Work order - Go through the entries and copy every line that has the string "computer" in it.

Record set -
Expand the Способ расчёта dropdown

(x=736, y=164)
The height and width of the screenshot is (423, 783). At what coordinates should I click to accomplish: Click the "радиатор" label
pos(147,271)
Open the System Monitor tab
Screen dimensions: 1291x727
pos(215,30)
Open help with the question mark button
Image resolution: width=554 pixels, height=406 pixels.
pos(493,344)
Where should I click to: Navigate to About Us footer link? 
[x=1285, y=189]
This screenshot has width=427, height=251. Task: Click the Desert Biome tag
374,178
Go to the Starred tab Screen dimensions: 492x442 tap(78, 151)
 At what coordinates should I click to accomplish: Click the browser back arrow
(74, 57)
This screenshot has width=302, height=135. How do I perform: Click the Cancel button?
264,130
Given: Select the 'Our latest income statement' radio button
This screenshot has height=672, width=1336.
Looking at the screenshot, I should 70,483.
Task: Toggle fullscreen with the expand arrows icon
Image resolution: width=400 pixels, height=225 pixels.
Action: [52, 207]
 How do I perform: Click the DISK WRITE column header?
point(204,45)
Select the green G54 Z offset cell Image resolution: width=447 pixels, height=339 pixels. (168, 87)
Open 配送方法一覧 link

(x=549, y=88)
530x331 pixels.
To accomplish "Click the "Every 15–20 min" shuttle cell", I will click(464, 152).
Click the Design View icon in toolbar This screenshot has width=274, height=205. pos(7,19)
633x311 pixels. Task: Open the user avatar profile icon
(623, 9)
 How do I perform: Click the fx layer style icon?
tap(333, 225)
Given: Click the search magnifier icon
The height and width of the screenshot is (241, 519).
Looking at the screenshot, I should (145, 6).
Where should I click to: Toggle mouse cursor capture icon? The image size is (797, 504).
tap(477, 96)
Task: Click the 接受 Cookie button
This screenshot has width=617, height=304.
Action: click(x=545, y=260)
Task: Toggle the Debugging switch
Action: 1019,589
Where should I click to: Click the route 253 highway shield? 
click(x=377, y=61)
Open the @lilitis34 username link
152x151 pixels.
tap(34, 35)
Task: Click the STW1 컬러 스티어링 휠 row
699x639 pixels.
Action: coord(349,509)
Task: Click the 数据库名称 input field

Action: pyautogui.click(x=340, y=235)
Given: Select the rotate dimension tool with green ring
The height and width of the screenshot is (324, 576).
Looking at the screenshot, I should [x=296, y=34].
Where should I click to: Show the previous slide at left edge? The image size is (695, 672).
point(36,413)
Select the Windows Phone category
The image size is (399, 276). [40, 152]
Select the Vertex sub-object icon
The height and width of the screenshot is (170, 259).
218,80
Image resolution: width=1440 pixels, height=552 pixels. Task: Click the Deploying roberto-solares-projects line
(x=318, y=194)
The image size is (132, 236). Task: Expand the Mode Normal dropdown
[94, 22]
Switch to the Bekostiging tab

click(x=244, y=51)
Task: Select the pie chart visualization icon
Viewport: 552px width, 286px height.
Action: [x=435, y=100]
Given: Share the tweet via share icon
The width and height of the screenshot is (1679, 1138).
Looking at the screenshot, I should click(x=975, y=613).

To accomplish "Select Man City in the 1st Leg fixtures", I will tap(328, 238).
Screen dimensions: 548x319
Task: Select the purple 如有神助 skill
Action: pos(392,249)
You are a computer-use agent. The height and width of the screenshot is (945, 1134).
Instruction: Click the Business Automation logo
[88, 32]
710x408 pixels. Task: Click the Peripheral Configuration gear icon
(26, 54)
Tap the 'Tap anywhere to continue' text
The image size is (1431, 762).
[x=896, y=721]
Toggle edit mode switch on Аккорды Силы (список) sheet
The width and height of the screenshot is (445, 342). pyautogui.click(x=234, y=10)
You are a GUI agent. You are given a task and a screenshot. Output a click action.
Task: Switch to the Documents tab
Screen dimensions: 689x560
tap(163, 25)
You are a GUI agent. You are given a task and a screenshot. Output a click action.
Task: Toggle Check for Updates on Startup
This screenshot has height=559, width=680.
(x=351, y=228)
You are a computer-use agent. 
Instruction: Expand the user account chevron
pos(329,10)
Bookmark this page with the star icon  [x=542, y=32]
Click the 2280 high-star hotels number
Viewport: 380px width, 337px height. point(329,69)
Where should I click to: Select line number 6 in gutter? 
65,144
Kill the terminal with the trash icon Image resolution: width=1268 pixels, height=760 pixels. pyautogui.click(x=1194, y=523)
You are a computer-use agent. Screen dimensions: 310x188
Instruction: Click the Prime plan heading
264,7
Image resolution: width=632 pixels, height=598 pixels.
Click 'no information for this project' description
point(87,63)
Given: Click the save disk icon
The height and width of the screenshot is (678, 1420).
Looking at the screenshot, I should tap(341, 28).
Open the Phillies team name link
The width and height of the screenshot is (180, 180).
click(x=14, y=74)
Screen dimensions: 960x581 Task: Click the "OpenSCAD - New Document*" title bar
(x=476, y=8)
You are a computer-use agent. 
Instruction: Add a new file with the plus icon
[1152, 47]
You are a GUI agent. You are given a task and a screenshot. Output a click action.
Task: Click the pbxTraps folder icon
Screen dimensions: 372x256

Answer section -
You are a computer-use agent. The height and width of the screenshot is (945, 1134).
You are a computer-use agent. 
You are a computer-use agent. Screen dimensions: 310x188
You are a computer-use agent. 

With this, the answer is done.